• Work required
When you reach the line that contains "Click the yellow 档案管理 folder icon", give it back exactly along with each line after it to the end of the entries; skip any pictures.

• Record extracts

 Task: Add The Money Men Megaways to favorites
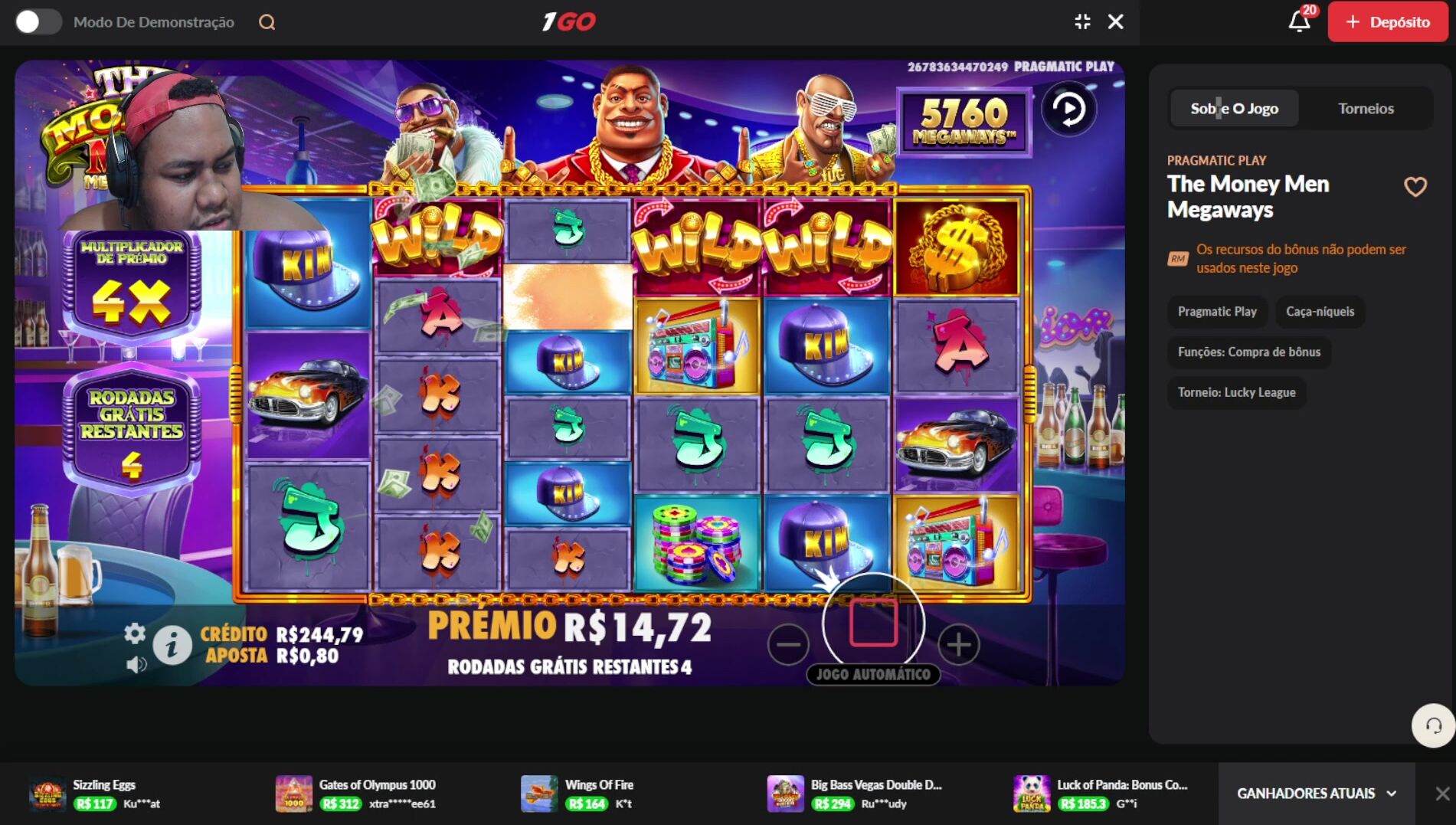click(1415, 186)
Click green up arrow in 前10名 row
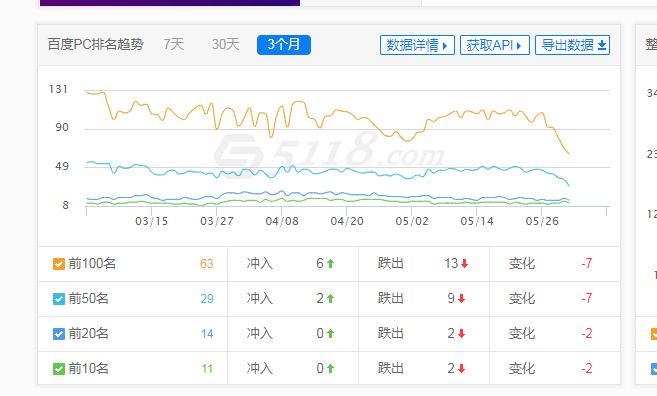Screen dimensions: 657x396 tap(330, 369)
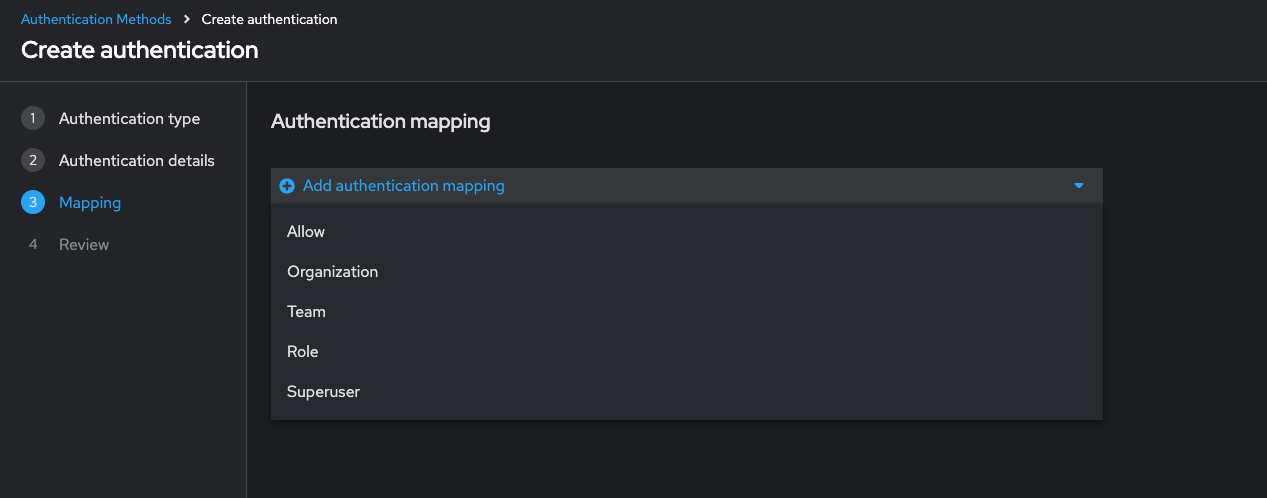Click the Add authentication mapping label
The image size is (1267, 498).
403,186
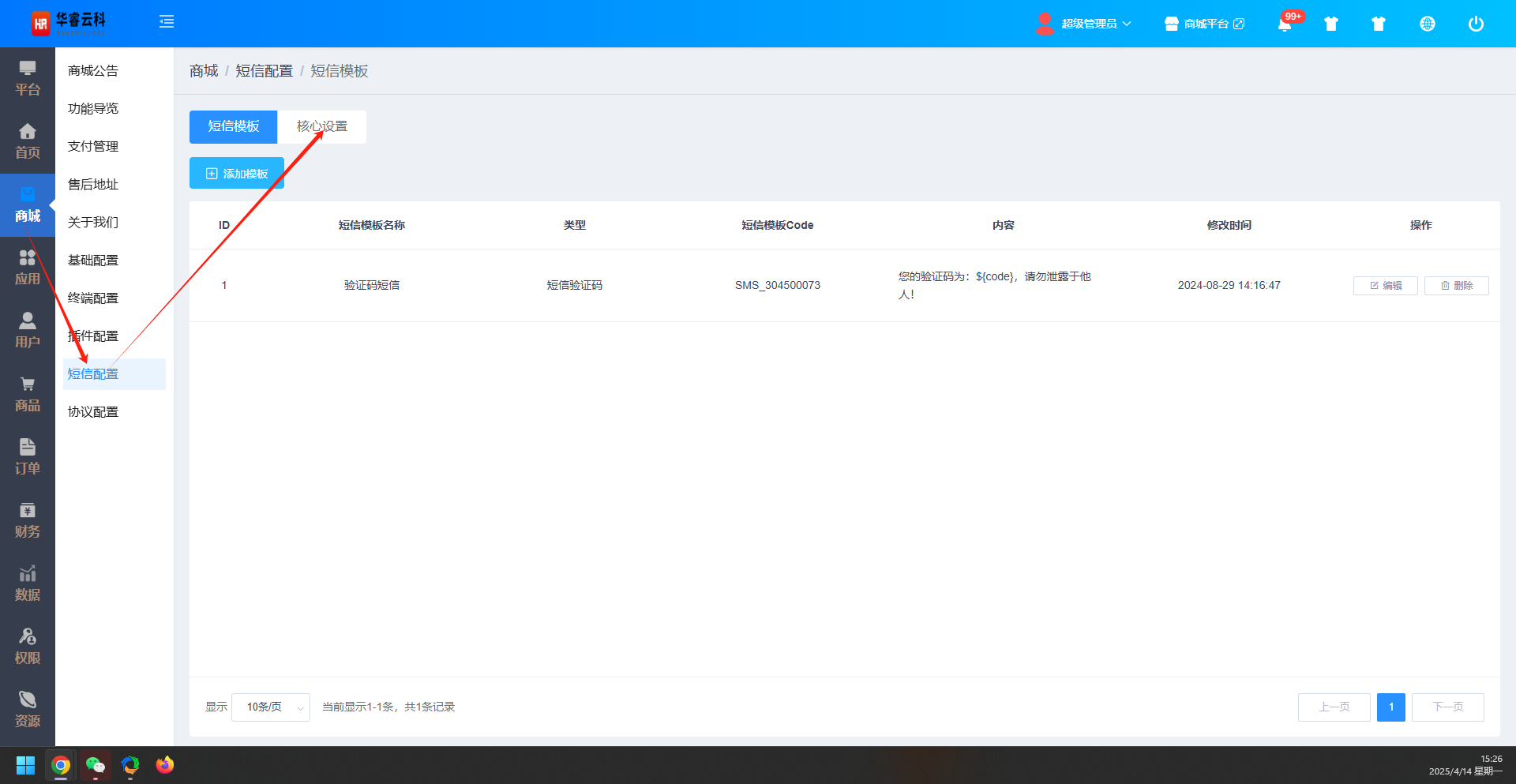Delete the 验证码短信 template row
Viewport: 1516px width, 784px height.
click(x=1456, y=285)
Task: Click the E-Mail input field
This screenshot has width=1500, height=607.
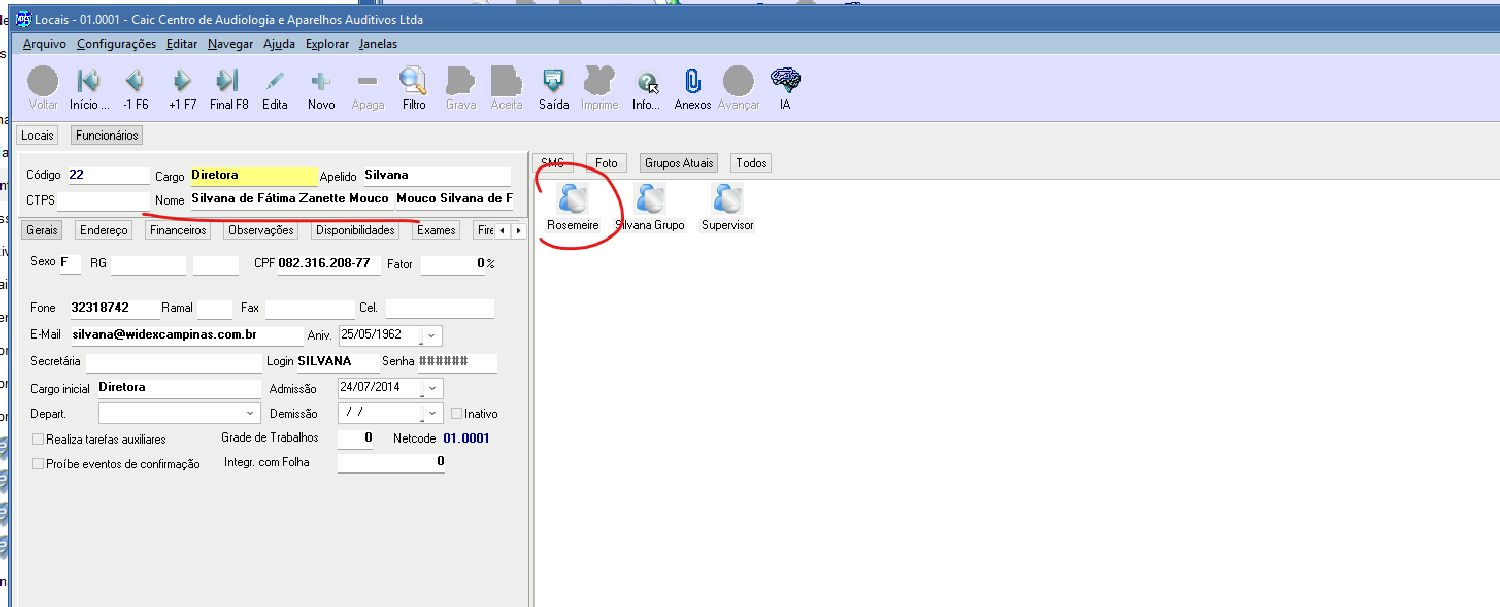Action: [x=185, y=335]
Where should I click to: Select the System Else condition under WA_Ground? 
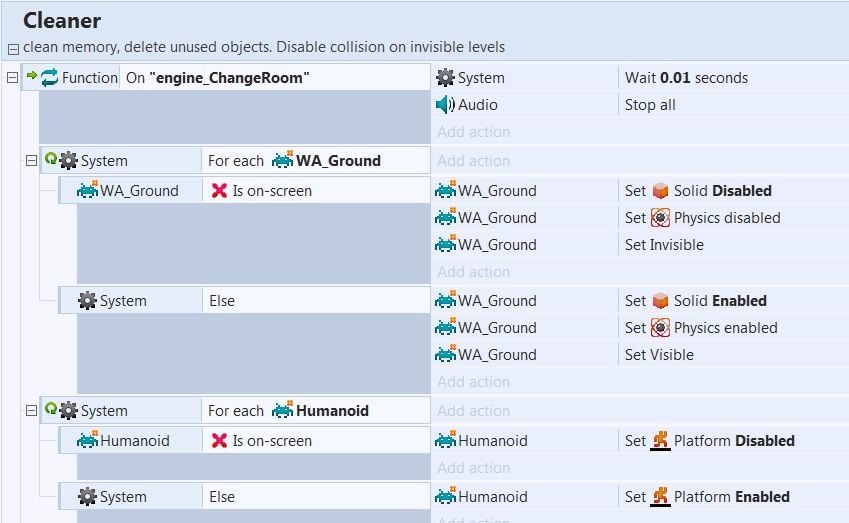pyautogui.click(x=222, y=301)
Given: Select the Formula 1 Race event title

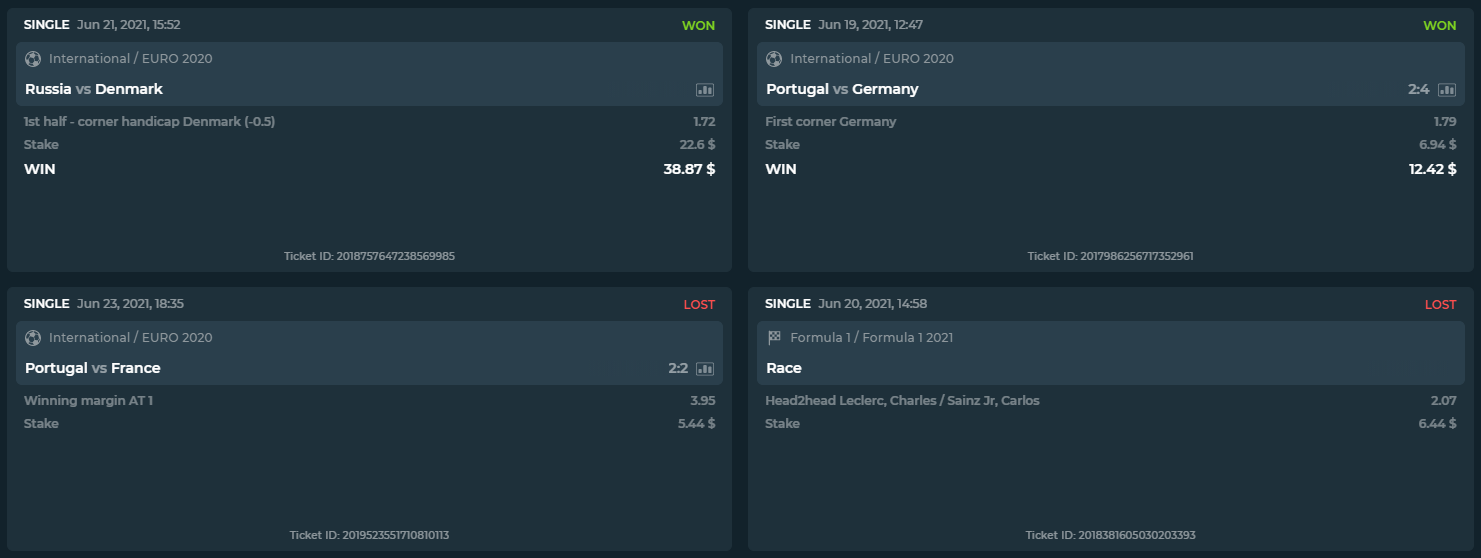Looking at the screenshot, I should tap(784, 368).
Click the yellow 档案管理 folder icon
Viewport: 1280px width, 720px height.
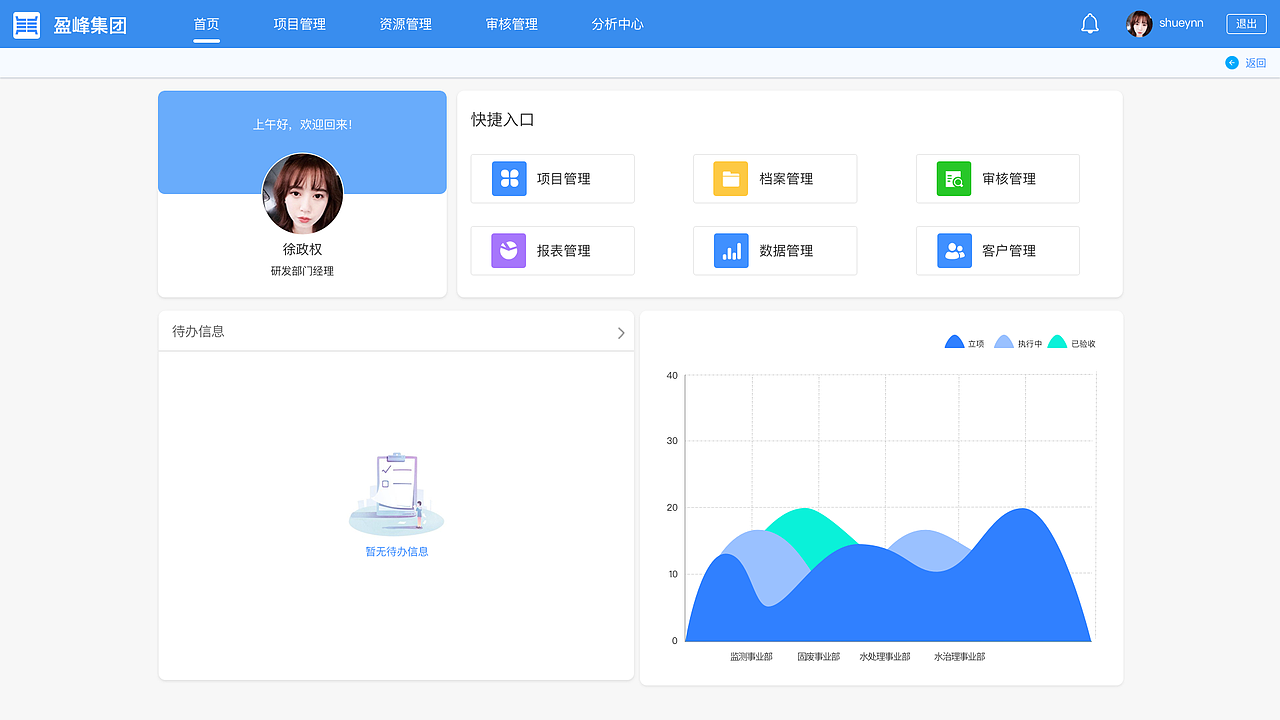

• Your solution
Click the yellow 档案管理 folder icon
Viewport: 1280px width, 720px height.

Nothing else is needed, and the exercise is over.